Bitumen is a commonly used binding material in road pavements worldwide [1]. It binds with the mineral aggregates to form the bituminous mixtures, which provides a water-proof coat for the lower layers. During the mixing, construction, and operation of the bituminous pavement, its physical properties change significantly throughout its life. These changes primarily occur due to environmental conditions like temperature, rainfall, UV radiation, etc. This is defined as the ageing of the bituminous pavement [2]. Ageing causes changes in the physical, rheological, and chemical properties of bitumen due to variations in its chemical composition during the construction process and throughout its service life [3, 4]. Figure 1 shows the typical variation in the viscosity of the bitumen in the mixture. It can be seen that the rate of change of viscosity during the short-term ageing is significantly higher compared to long-term ageing as a thin film of bitumen is exposed to high temperature for at least 2–4 hours [5].

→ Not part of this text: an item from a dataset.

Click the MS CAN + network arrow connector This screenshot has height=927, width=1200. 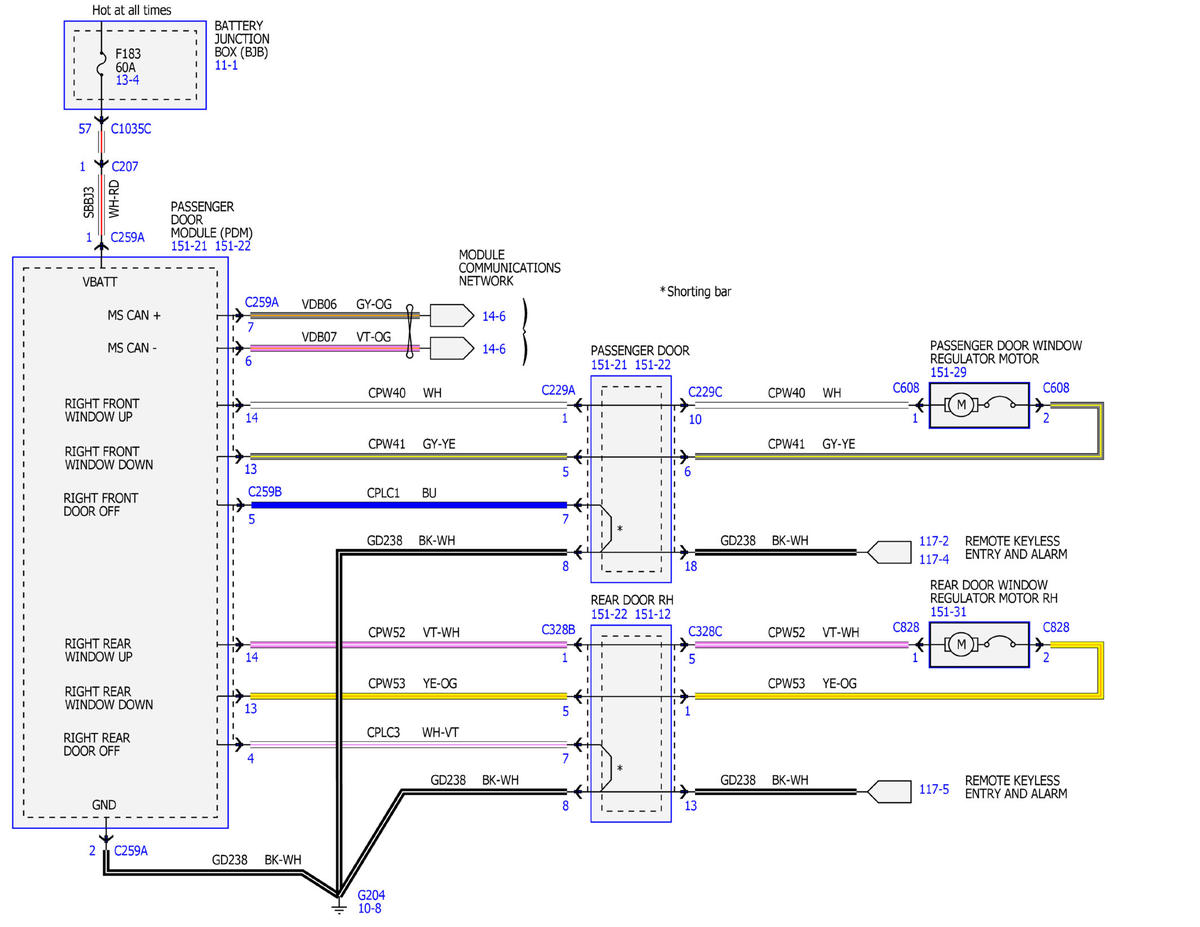coord(452,315)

The drastic change in the viscosity due to short-term ageing results in distresses. The common distresses include thermal cracking, raveling, moisture damage, and early fatigue cracking in bituminous pavement [6–8].

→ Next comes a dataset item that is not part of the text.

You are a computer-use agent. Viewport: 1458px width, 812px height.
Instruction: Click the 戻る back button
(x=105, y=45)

As ageing is an inherent characteristic of bitumen, owing to the presence of volatile components, several additives have been proposed as antiageing additives, which can reduce the extent of ageing [9]. As short-term ageing mainly involves the loss of volatile components, it is reversible, unlike oxidative ageing, which is irreversible. Some of the most commonly investigated antiageing additives include dilauryl thiodipropionate, furfural [10], imidazoline [11], hydrated lime [12], and diatomite [13]. These additives result in an antiageing effect by either physically and/or chemically altering the bitumen. In recent times, oil-based antiageing additives have gained attention, and one of them is waste cooking oil (WCO) [14].

Past studies have found that 1.0 to 5.0% of WCO is needed to restore the rheological and physical properties of the aged binder as compared to the unaged binder [15–19]. Cao et al. [20] showed that WCO could be used effectively as a rejuvenator for utilizing high reclaimed asphalt pavement (RAP) content. Also, the study showed that the linear viscoelastic range of aged bitumen could be increased using WCO. It was found that rejuvenated bitumen with 5% WCO had the same fatigue life as the virgin binder. As the amount of WCO increased, the fatigue life of rejuvenated bitumen increased exponentially. The same results were observed in other studies [19, 21, 22]. These studies show that at a particular dose of WCO, the rheological and physical properties of bitumen can be revived in the unaged binder. Lyu et al. [23] concluded that WCO with crumb rubber could be utilized to enhance the ageing resistance of rubberized bitumen. Azahar et al. [24] observed that the ageing rate of bitumen might be reduced by adding WCO in the bitumen. However, the optimum amount of WCO was not determined in this study. Zhang et al. [25] have utilized bio-bitumen to improve the high-temperature performance and antiageing properties of bio-bitumen. The bio-bitumen was produced using bio-oil with up to 30% content in the synthesis process. The study observed that bitumen binder with bio-oil may considerably improve the high temperature and antiageing performance of bitumen using distilled water. Zeng et al. [26] conducted a study on the bio-bitumen produced using castor oil. The findings showed that bio-bitumen had adequate ageing resistance. Gökalp and Uz [14] have utilized WCO as an antiageing agent; the study concluded that almost all of the negative effects taking place during short-term ageing could be fixed by adding six percent WCO to the binder. However, the negative effect of long-term ageing can be avoided by adding seven percent WCO to the binder. Yan et al. [19] concluded in their study that bitumen with 8% WCO showed the same rheological and physical properties after long-term ageing as compared to the unaged binder.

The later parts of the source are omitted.